Alessi et al. (Eur. J. Biochem (1988) 175:531–540) describe a three step procedure for purifying both endogenous and recombinant PAI-1 which includes a zinc-chelate-Sepharose step, a gel filtration step using Sephacryl S-300 and immunoadsorption on an insolubilized murine monoclonal antibody. The recovery was about 20%. The gel filtration step is required to separate an active high molecular weight fraction of PAI-1 (which is in the void volume of the column) from an inactive low molecular weight fraction of PAI-1.
In addition, PAI-1 has been purified through the use of an n-terminal six histidine (His6) tag. See Arroya De Prada et al., Eur J Biochem 269:184–192 (2002). N-terminal 6 histidine tags are routinely added to proteins in order to facilitate purification. Arroya de Prada et al. engineered ten different PAI-1 variants, as well as wild-type PAI-1, the previously described PAI-1 mutant Q123K, and another serpin, PAI-2, were recombinantly produced in Escherichia coli to include a N-terminal His6 tag and purified by affinity chromatography using a nickel chelating column. Even in the presence of the His6 tag, after a single purification step using the nickel chelating column, the protein was only moderately purified. A second purification step using the nickel chelating column was necessary to achieve >95% purity.
Reilly et al. describe a purification scheme for PAI-1 which includes utilization of sequential anion exchange and cation exchange chromatography on Q-sepharose and S-sepharose columns, with a resultant specific activity of 250,000 units/mg based on its ability to inhibit the enzymatic activity of a single-chain tissue plasminogen activator.
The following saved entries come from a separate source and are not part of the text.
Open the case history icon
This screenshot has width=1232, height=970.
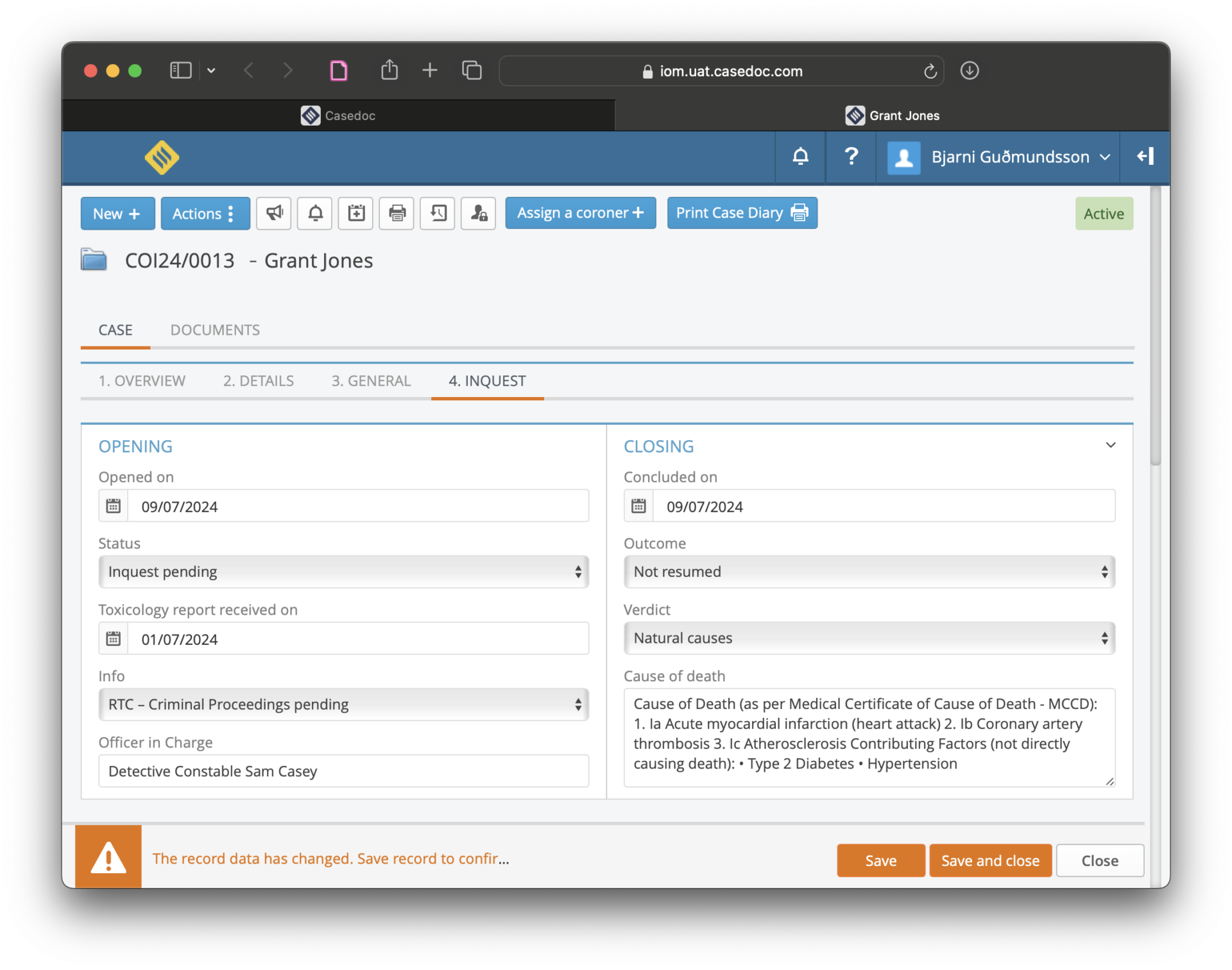(437, 213)
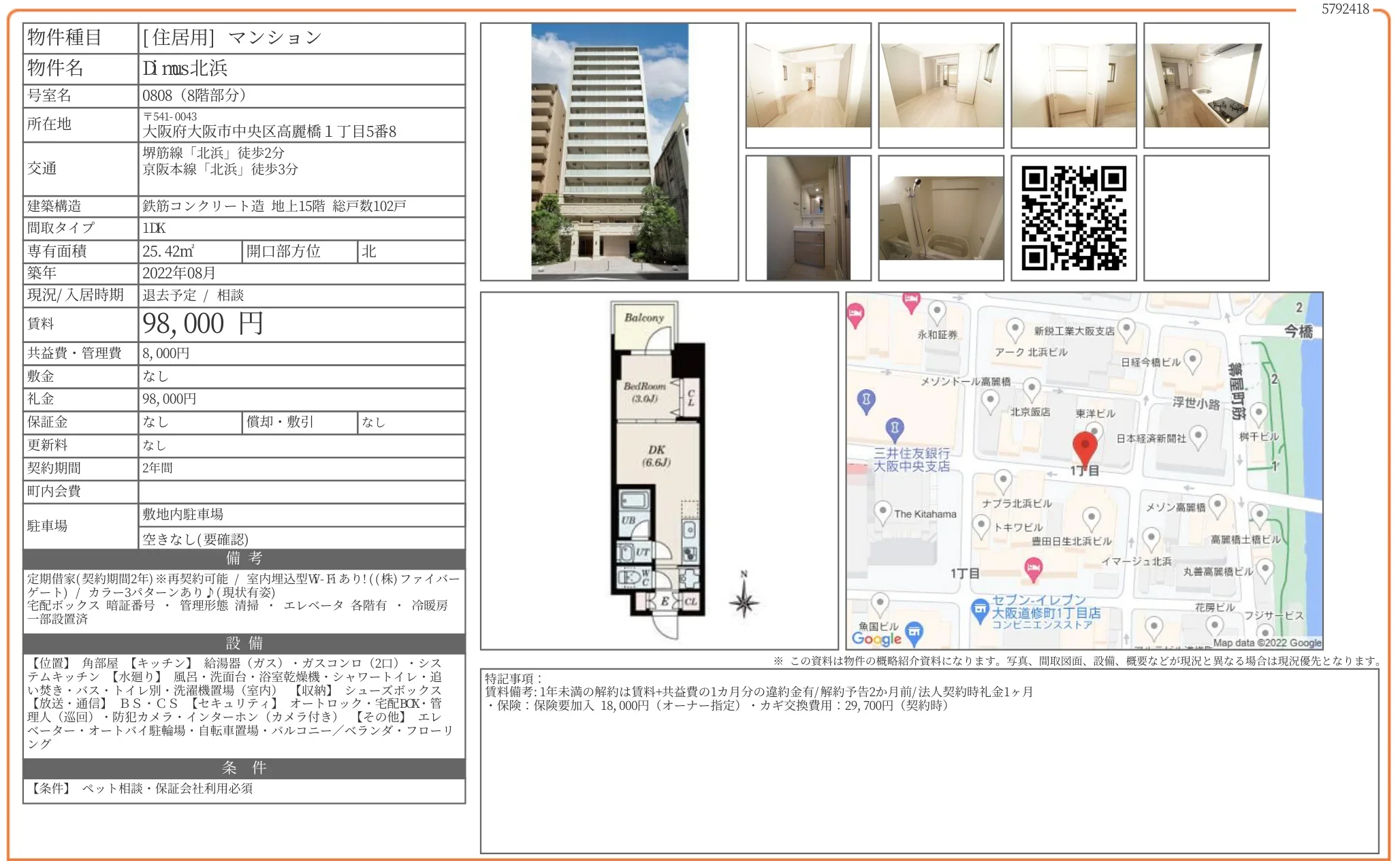The image size is (1400, 861).
Task: Click the 備考 section header
Action: [x=244, y=559]
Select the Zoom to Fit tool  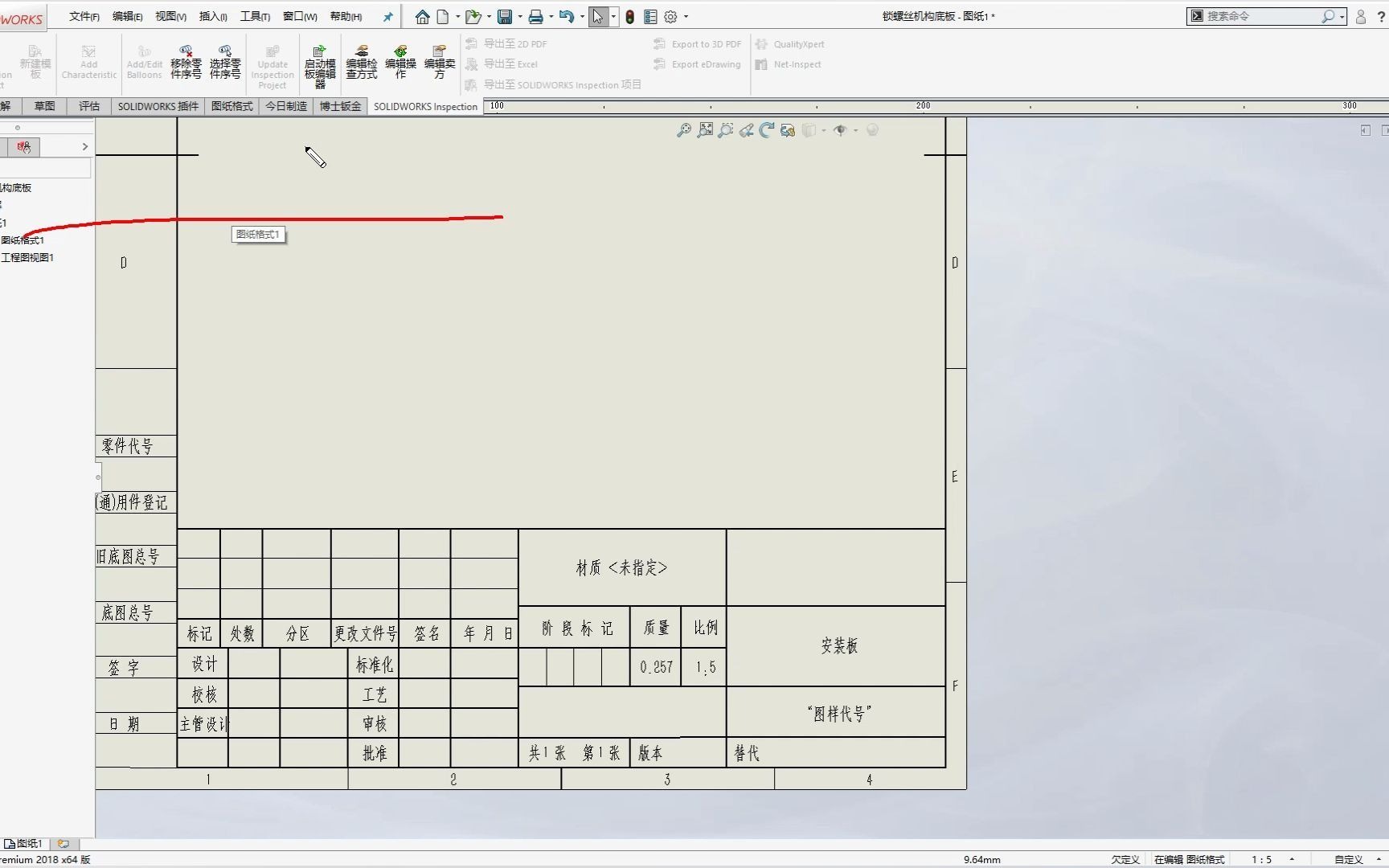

See Reilly et al., J. Biol. Chem. 265:9570–9574 (1990). A one step purification scheme for recombinant PAI-1 from E. coli is described by Sancho et al. using an ion exchange resin, CM-50 Sephadex, with a resultant activity of 132,000 units/ml or 14,666 units/mg.
Although other methods of purifying PAI-1 have been described, these methods are either cumbersome and involve multiple steps or require alteration of the protein to include a purification tag. It is desirable to provide a simple purification method for PAI-1 which allows for efficient purification while not requiring the alteration of the protein for the purpose of purification.